Il Werther di Dante Ferretti: le contrapposizioni dei sentimenti umani

di Gabriele Isetto



A causa dello sciopero nazionale indetto per il rinnovo del Contratto Collettivo Nazionale di Lavoro delle Fondazioni Lirico Sinfoniche la prima del Werther di Jules Massenet, prevista per venerdì 17, non è andata in scena e quindi la replica di domenica 19 si è “trasformata” nella prima.
Questa nuova produzione vede alla regia un premio oscar del cinema e del teatro: Dante Ferretti, che ha firmato anche la scenografia ed i costumi. Partiamo subito col dire che il Maestro ha cambiato l’epoca della vicenda, trasportandola dal 1700 agli anni ’30; i puristi dell’opera potrebbero non essere d’accordo con questa scelta ma, a mio parere, nel caso di questa opera la trasposizione temporale è più che fattibile poiché nel libretto non viene fatto alcun accenno a vicende storiche o termini dell’epoca: è solamente una tormentata storia d’amore che non avrà un lieto fine. Ferretti ha saputo rendere la passione e la follia del protagonista che poi è il fulcro della vicenda.

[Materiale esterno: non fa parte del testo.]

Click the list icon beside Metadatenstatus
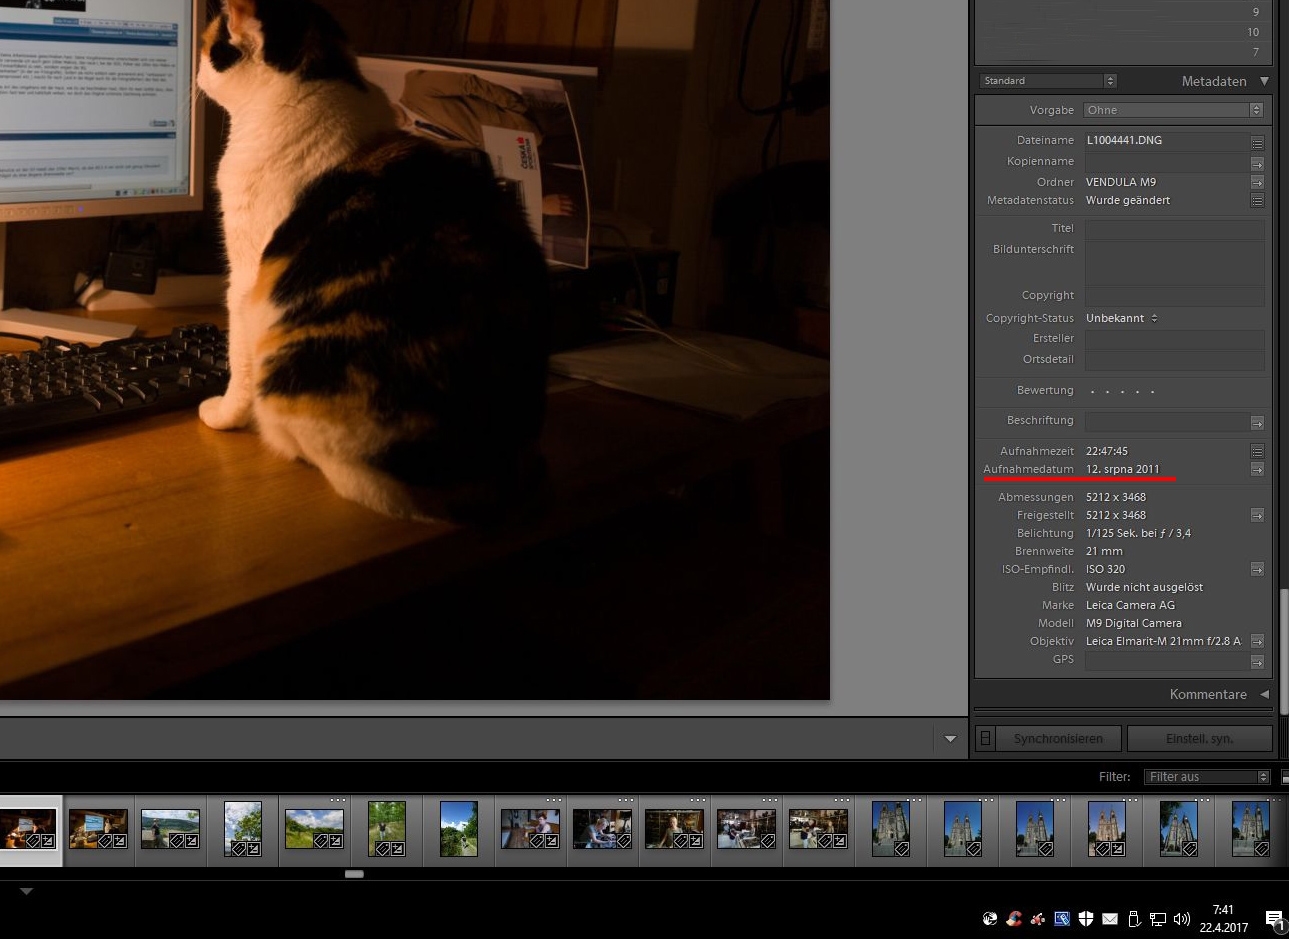Image resolution: width=1289 pixels, height=939 pixels. click(x=1257, y=200)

Questa passione che va pian piano a “rompersi” la ritroviamo soprattutto nella bellissima scenografia che invade il palcoscenico: il primo atto si apre con una scena maestosa dove tutto è perfetto,  come anche il secondo e terzo atto che rappresentano rispettivamente la piazza con la chiesa e la casa di Charlotte. Si arriva infine al quarto atto che rappresenta la “caduta” di Werther, ambientato in un garage con in scena solamente un’automobile degli anni ‘30, dove il protagonista si uccide da solo lontano da tutto e da tutti. Tutte le scenografie sono state rese ancora più belle dal magistrale uso delle luci di Daniele Nannuzzi, specialmente nel primo atto in cui si passa molto lentamente dal giorno alla notte.


Ottima la direzione di Donato Renzetti, che ha guidato l’orchestra del Teatro in modo impeccabile, soprattutto nei brani strumentali: il preludio iniziale emozionante, fino ad arrivare ad un intermezzo straziante che precede il tragico finale. Da sottolineare  nel finale dell’opera, la fondamentale contrapposizione tra il dolore di Werther che sente avvicinarsi la fine e la felicità del coro delle voci bianche che intona con gioia canti natalizi.
Perfetti anche i cantanti, applauditi molte volte a scena aperta,  che hanno dato il massimo chi per il timbro vocale, chi per presenza scenica: Jean-Francois Borras (Werther), Jerome Boutillier (Albert), Armando Gabba (il Borgomastro), Roberto Covatta (Schmidt), Marco Camastra (Johann), Caterina Piva (Charlotte), Helen Carpentier (Sophie), Emilio Cesar Leonelli (Bruhlmann) e Daniela Aloisi (Katchen).